Work required: Can you update the records, from the first line through the line with "Looking at the", so that "calendar icon" becomes "date picker" and nothing else changes, leaving the pictures out of your answer?

Data rows:
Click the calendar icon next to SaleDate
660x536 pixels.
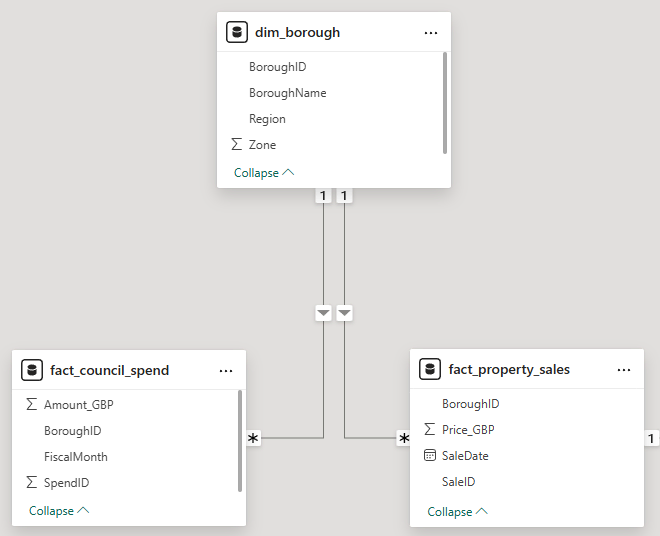pos(430,456)
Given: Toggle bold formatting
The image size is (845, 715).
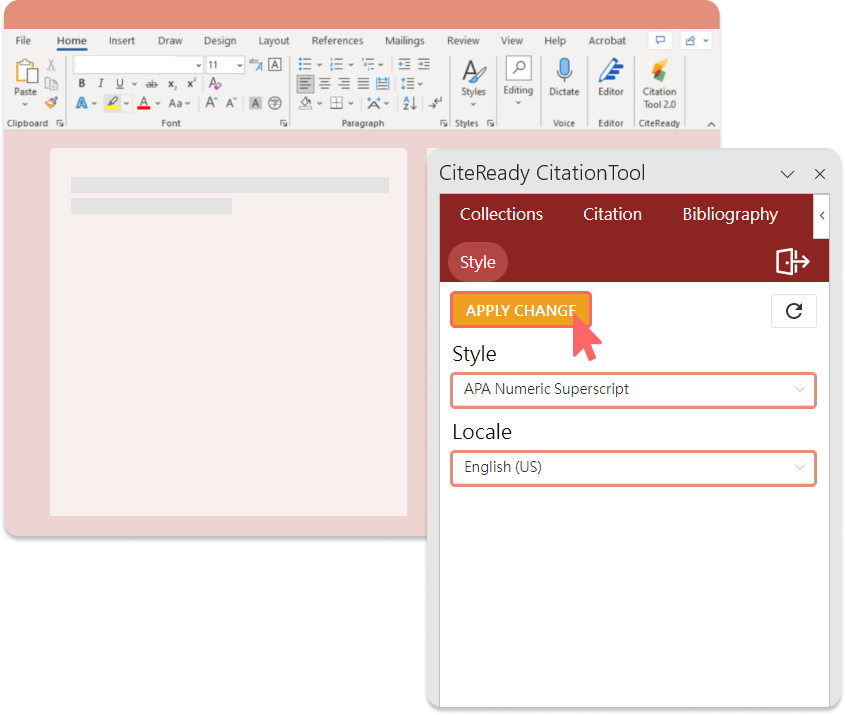Looking at the screenshot, I should point(81,82).
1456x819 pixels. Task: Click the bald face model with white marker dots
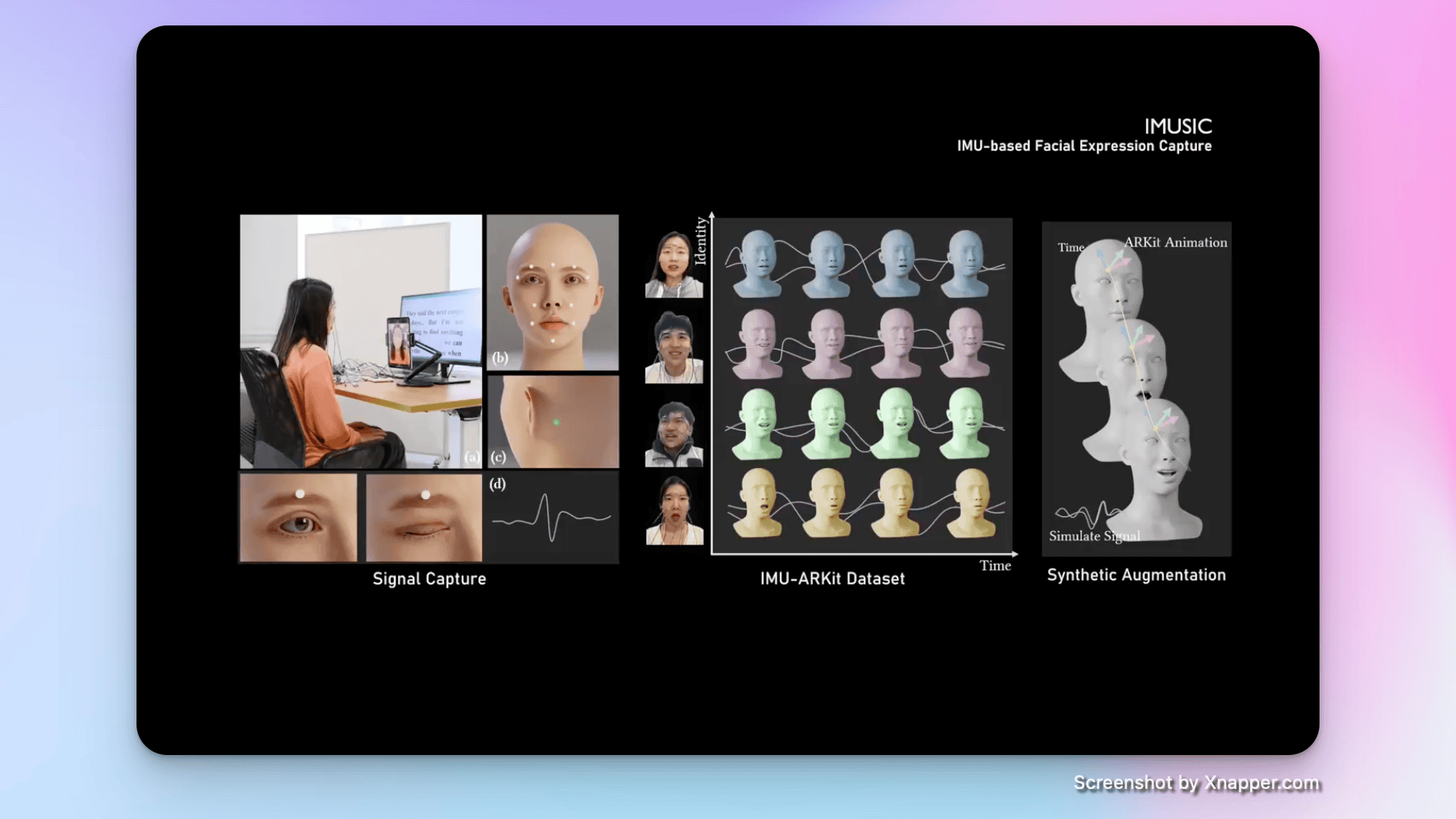(x=552, y=292)
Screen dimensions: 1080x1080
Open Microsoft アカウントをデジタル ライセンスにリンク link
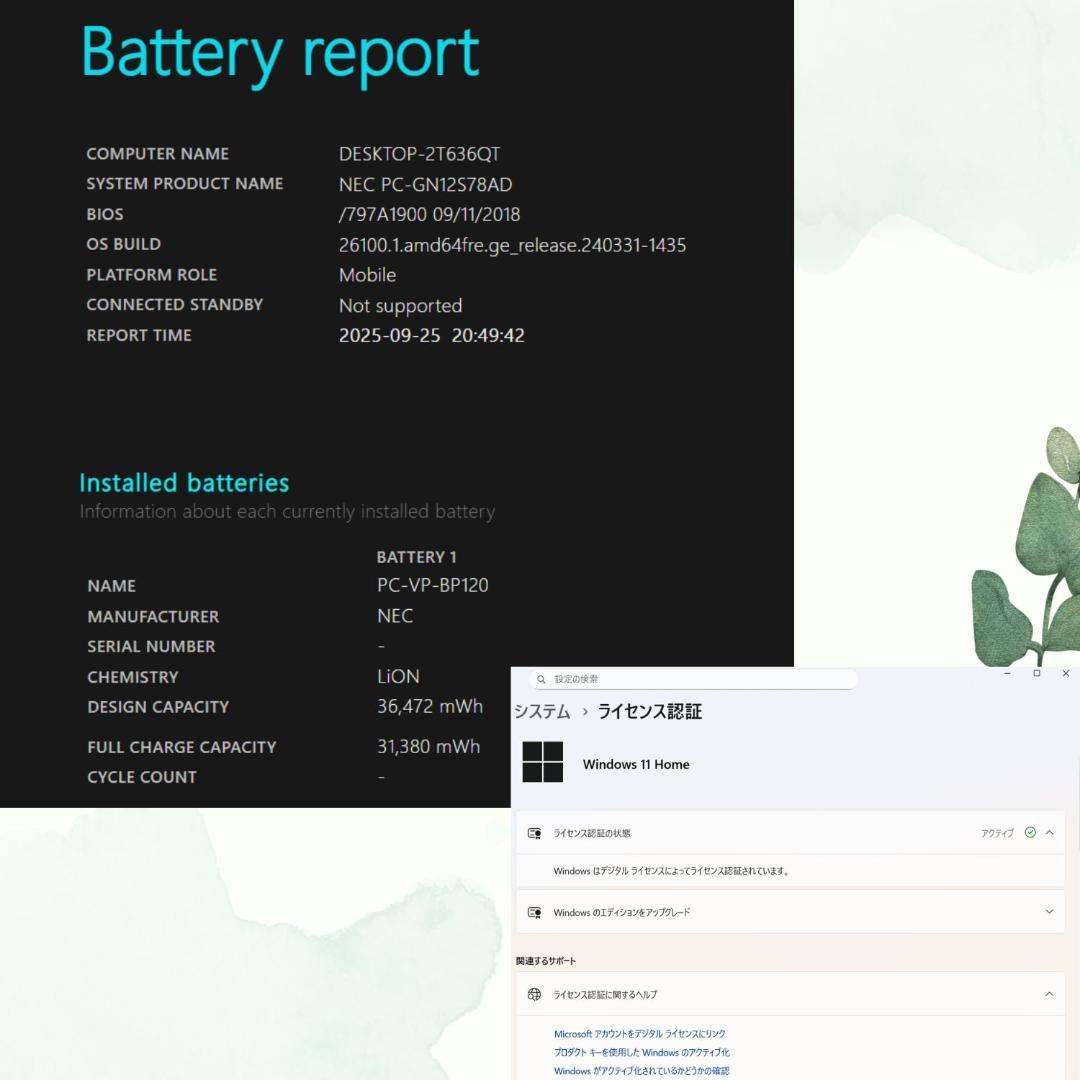point(640,1034)

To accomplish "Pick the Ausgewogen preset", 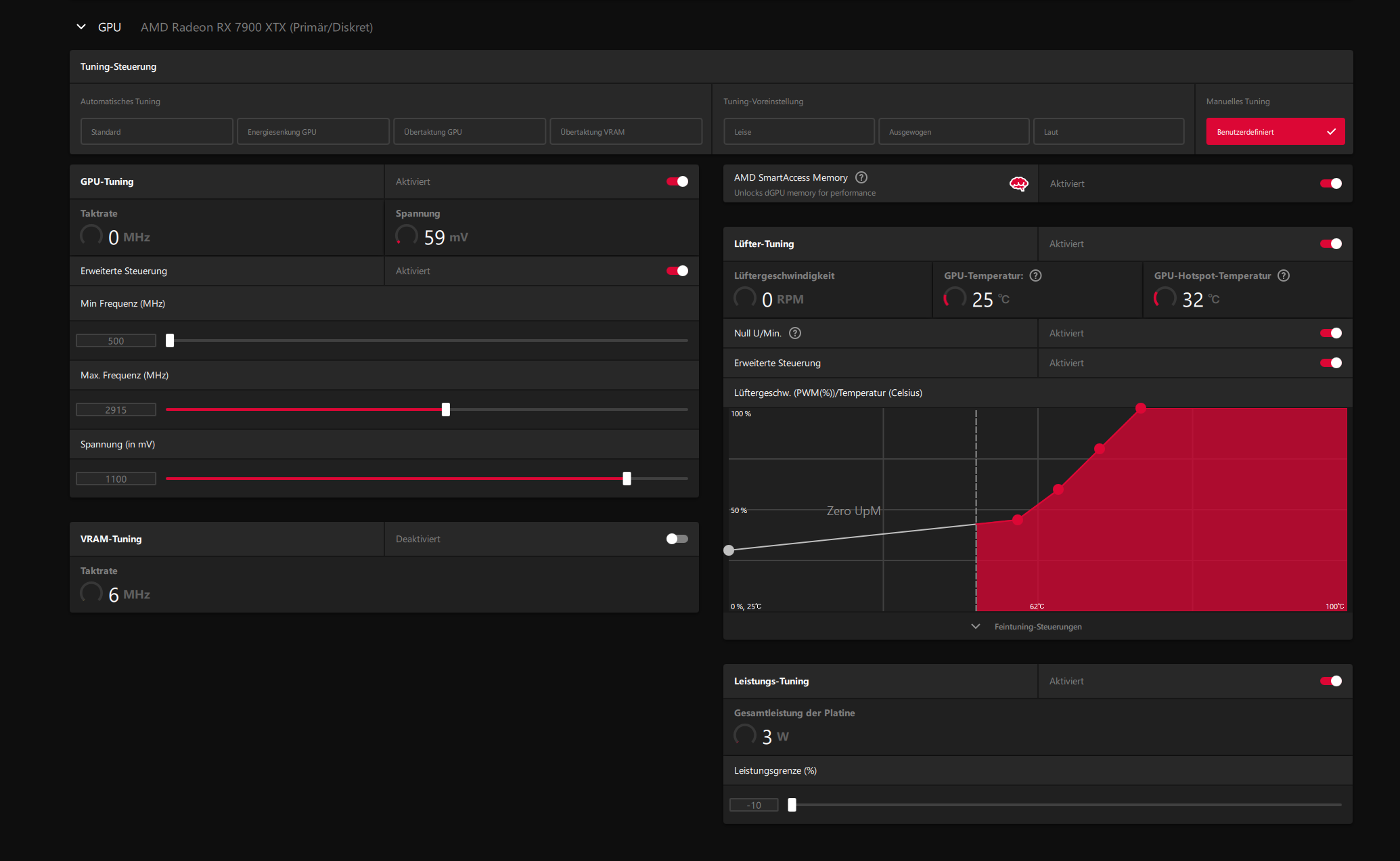I will [x=953, y=132].
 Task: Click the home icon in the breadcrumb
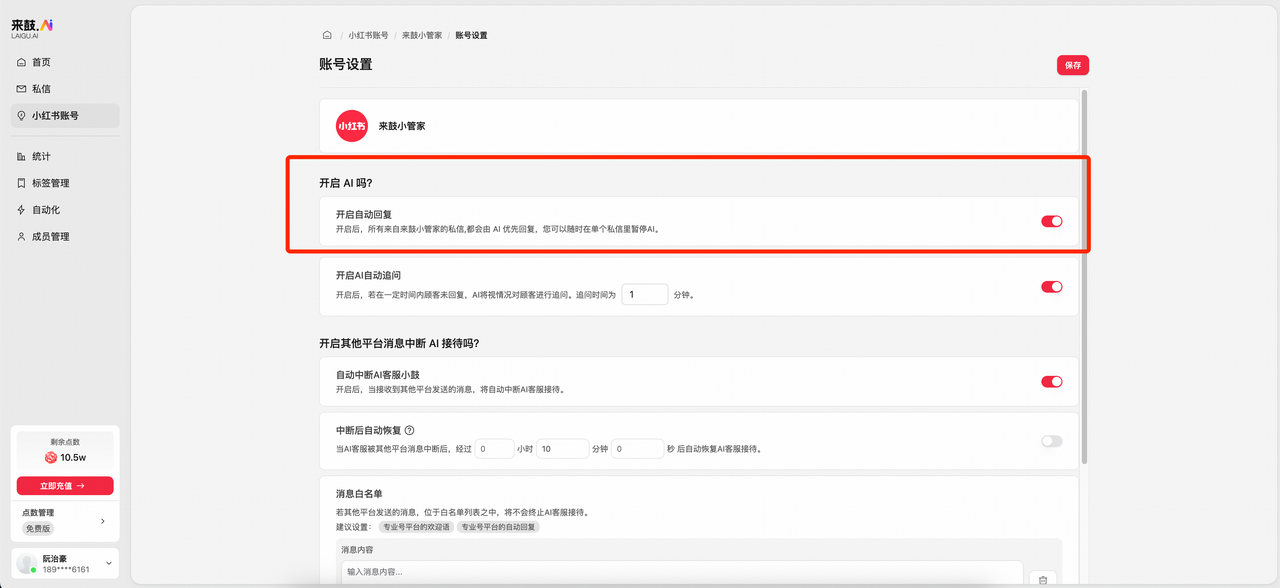pyautogui.click(x=326, y=34)
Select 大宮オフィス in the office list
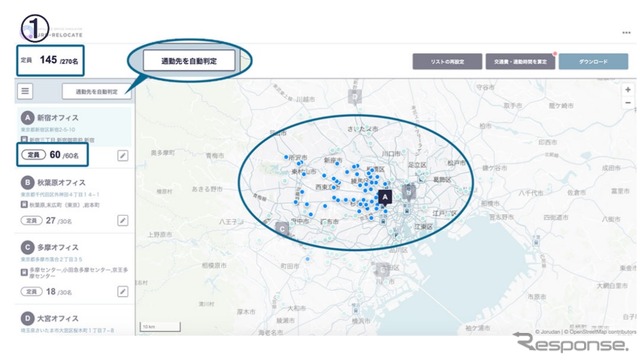 click(x=58, y=318)
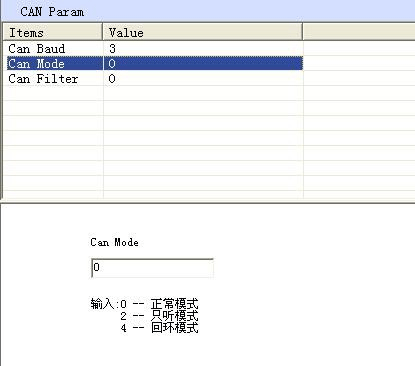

Finished task:
Click the date picker next to SaleDate
660x536 pixels.
pos(430,456)
Given: Toggle bold formatting
The image size is (845, 715).
Looking at the screenshot, I should point(81,82).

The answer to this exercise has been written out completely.